13. SPSS Classroom - Assess Respondent Misconduct in Survey Research
Based on Research With Fawad's video on YouTube. If you like this content, support the original creators by watching, liking and subscribing to their content.
Sort the last survey columns to identify incomplete rows that signal early dropout.
Briefing
A practical way to clean survey data starts with spotting respondents who either quit early or answer in a way that suggests they never read the questions. One quick check is to sort the last few columns of the dataset in ascending order to identify incomplete rows—cases where a respondent stopped answering partway through. If the missing data is limited (for example, the respondent skipped only the last one or two items), the response can often be retained because the rest of the answers may still be usable. But if the respondent left a large share of the questionnaire unanswered—on the order of 40–50%—that record should be deleted after deciding that the level of missingness makes the remaining answers unreliable.
Next comes “respondent misconduct,” where answers show suspicious uniformity. On a 1–7 Likert scale, it’s normal to see variation across items, because people rarely feel exactly the same way for every question. When a respondent selects nearly the same option for every item, it raises the likelihood that the person is not reading and is instead clicking through mechanically. To catch this, the transcript recommends adding attention checks to the survey—such as items that ask respondents to select a specific number on the 1–7 scale, or using reverse-coded questions that should produce different patterns if the respondent is actually processing the items.
For a more quantitative screen, the transcript highlights using each respondent’s standard deviation across their Likert responses. Low variability is a red flag for straight-lining (answering the same way repeatedly). While SPSS can compute standard deviation, the workflow described uses Excel as a faster alternative: enter the standard deviation function in a new column, apply it across only the Likert items (excluding the respondent ID column), and then fill the formula down for all respondents. After calculating standard deviation per row, sort the results from smallest to largest to find cases with extremely low variance.

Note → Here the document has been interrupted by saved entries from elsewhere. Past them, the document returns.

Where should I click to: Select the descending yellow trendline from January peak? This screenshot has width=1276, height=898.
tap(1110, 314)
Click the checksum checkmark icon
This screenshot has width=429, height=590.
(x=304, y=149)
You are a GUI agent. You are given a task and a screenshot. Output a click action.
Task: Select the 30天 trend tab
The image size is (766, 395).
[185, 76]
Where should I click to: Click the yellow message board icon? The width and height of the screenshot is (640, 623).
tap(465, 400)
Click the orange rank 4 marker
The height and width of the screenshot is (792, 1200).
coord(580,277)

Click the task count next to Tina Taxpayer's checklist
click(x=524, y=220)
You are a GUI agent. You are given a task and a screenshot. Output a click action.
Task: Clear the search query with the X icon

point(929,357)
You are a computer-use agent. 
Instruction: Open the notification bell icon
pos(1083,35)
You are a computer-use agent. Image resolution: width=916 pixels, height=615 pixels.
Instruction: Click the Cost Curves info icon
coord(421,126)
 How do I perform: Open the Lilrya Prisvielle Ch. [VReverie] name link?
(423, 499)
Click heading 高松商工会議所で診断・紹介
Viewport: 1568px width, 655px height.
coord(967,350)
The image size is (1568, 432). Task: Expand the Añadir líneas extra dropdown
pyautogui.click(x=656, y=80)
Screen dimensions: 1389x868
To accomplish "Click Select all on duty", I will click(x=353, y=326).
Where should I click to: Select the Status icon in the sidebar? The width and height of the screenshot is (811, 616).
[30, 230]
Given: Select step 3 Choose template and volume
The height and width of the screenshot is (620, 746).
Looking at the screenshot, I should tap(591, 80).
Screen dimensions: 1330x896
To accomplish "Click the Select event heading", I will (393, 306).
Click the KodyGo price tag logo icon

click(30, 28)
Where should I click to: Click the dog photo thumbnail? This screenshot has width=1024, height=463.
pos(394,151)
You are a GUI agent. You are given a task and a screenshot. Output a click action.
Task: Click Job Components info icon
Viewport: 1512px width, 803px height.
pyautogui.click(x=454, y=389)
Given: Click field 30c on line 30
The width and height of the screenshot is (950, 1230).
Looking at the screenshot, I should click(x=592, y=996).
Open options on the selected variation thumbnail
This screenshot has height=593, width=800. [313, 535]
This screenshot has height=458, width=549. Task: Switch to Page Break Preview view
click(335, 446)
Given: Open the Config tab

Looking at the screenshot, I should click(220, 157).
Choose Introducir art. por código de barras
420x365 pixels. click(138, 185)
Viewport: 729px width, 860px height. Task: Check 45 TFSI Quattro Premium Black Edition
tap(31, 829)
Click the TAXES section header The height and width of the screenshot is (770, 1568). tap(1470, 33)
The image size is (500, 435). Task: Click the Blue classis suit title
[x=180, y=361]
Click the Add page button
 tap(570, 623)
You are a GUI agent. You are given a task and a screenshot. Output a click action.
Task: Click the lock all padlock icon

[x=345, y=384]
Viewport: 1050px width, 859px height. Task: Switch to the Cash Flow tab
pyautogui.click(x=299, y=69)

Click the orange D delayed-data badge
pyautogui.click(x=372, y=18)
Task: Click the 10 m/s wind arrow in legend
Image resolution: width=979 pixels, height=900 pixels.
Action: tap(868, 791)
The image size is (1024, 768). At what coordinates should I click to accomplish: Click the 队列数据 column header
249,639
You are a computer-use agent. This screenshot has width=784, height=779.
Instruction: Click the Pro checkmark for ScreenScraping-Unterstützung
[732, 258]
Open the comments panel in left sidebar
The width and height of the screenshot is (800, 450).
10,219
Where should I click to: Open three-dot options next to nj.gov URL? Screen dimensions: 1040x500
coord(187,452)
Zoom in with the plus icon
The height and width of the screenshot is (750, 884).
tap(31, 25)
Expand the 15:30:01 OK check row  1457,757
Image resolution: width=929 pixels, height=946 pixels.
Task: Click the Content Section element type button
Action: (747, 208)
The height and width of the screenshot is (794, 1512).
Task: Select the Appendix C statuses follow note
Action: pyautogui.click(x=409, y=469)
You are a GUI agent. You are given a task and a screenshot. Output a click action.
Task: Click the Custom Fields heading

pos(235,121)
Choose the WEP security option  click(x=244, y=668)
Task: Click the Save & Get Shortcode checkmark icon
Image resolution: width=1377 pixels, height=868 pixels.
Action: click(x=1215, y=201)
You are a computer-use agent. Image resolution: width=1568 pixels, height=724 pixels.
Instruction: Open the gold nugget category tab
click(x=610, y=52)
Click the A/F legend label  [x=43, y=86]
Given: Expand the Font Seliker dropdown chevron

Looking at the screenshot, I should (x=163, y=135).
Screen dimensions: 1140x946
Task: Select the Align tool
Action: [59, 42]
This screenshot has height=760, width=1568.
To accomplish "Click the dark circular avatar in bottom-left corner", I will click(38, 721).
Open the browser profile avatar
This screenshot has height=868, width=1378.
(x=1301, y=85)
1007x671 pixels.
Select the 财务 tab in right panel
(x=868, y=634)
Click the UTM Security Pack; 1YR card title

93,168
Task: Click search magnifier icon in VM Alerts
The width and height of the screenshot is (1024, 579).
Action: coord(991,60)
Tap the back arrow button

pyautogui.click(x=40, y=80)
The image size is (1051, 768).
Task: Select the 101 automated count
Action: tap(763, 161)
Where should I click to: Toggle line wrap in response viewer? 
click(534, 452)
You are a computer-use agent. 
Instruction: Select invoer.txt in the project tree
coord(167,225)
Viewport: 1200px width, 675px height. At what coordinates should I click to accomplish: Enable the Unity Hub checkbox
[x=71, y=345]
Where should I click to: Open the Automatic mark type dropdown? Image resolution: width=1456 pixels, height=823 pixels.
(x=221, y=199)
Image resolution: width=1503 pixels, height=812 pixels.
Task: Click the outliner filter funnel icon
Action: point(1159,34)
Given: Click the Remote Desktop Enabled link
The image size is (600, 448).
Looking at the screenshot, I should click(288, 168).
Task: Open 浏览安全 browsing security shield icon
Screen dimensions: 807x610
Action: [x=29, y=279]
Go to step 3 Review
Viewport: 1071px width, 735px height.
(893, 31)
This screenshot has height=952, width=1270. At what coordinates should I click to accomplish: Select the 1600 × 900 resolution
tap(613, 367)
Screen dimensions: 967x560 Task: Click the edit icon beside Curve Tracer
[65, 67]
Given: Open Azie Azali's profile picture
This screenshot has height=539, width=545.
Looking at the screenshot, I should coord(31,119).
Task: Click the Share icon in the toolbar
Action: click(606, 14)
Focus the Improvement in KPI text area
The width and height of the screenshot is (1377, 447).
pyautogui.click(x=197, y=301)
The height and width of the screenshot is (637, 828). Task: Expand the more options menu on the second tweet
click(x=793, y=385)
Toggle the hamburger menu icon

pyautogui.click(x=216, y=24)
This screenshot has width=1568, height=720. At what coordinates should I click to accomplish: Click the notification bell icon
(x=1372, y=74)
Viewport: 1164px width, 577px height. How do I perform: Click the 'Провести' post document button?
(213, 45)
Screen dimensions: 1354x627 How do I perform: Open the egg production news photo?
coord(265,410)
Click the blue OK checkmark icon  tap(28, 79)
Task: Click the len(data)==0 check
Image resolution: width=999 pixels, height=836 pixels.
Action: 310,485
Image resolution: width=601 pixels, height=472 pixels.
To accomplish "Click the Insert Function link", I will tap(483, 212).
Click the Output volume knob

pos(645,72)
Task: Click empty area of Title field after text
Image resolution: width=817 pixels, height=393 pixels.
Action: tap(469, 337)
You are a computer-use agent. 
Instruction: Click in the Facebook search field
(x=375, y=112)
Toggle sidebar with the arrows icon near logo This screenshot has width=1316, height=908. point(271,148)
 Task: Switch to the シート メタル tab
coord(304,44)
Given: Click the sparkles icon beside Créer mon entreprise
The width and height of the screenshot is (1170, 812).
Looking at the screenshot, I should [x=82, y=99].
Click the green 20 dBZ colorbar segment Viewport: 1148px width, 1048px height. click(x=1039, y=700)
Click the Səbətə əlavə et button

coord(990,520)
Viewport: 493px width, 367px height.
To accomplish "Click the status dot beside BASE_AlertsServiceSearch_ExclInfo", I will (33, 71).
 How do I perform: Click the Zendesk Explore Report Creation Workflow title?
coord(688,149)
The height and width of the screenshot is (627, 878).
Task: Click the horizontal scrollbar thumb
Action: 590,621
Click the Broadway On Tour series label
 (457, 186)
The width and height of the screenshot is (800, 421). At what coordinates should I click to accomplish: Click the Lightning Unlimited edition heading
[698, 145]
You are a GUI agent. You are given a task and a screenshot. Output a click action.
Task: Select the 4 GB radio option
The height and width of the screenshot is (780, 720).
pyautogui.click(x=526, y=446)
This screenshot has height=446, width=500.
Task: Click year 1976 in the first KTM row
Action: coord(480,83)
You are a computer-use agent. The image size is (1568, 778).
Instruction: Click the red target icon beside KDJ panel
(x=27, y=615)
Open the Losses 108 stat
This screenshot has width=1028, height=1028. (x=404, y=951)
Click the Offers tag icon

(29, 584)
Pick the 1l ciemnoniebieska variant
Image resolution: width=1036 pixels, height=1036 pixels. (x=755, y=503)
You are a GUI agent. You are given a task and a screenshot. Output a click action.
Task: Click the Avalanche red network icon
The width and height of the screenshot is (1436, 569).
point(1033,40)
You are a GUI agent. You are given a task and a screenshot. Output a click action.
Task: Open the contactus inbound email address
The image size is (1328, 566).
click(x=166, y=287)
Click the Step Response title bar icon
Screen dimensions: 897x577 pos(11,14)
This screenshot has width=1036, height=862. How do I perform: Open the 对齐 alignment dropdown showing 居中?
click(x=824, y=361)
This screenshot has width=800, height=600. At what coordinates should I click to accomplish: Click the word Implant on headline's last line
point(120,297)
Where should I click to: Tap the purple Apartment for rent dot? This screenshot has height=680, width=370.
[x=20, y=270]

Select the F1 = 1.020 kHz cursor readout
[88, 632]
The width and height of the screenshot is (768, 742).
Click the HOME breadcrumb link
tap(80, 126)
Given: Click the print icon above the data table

A commonly used rule of thumb in the transcript is to strongly consider deleting any respondent record with a standard deviation below 0.25, since it indicates little to no variation across the survey items. However, it also stresses that there is no universal “golden rule.” The acceptable threshold depends on the survey’s size and context, and researchers should judge whether the respondent’s pattern is plausible. The key takeaway is not automatic deletion, but a structured decision process: remove clear dropouts, flag likely straight-liners, and use standard deviation plus attention checks to determine which records are valid enough to keep.
Cornell Notes
Survey data cleaning can target two main problems: incomplete responses and respondent misconduct. Incomplete cases can be found by sorting the last survey columns to identify rows where respondents stopped answering; keep records with only a small amount of missing data, but delete those with large gaps (e.g., 40–50% unanswered). Misconduct often appears as “straight-lining” on Likert scales, where a respondent picks nearly the same number for every item. Attention checks (specific-number prompts and reverse-coded items) help detect this behavior. For a quantitative screen, compute each respondent’s standard deviation across Likert items in Excel (excluding the ID column); values below 0.25 are a strong warning sign, though the threshold should be judged based on survey context.
How can researchers quickly identify respondents who abandoned a questionnaire partway through?
What pattern on a 1–7 Likert scale suggests respondent misconduct?
What are attention checks, and how do they help detect misconduct?
How can standard deviation be used to flag straight-lining in survey responses?
What threshold is recommended for standard deviation, and why isn’t it automatic?
Review Questions
- What decision rule should be applied when a respondent skips only the last one or two survey items versus skipping 40–50% of the questionnaire?
- Why does low standard deviation across Likert items often indicate misconduct, and how would you calculate it in Excel?
- What kinds of attention checks (e.g., specific-number prompts or reverse-coded items) would you add to a 1–7 Likert survey to detect straight-lining?
Key Points
- 1
Sort the last survey columns to identify incomplete rows that signal early dropout.
- 2
Keep responses when missingness is limited (such as skipping only the last one or two items), but delete records with large missing portions (around 40–50%).
- 3
Treat near-identical Likert responses across all items as a misconduct red flag because real attitudes typically vary across questions.
- 4
Add attention checks, including specific-number selection prompts and reverse-coded questions, to verify respondents are reading.
- 5
Compute each respondent’s standard deviation across Likert items (excluding the ID column) to quantify straight-lining.
- 6
Use a standard deviation threshold around 0.25 as a strong warning sign, while still making context-dependent judgments rather than applying a universal rule.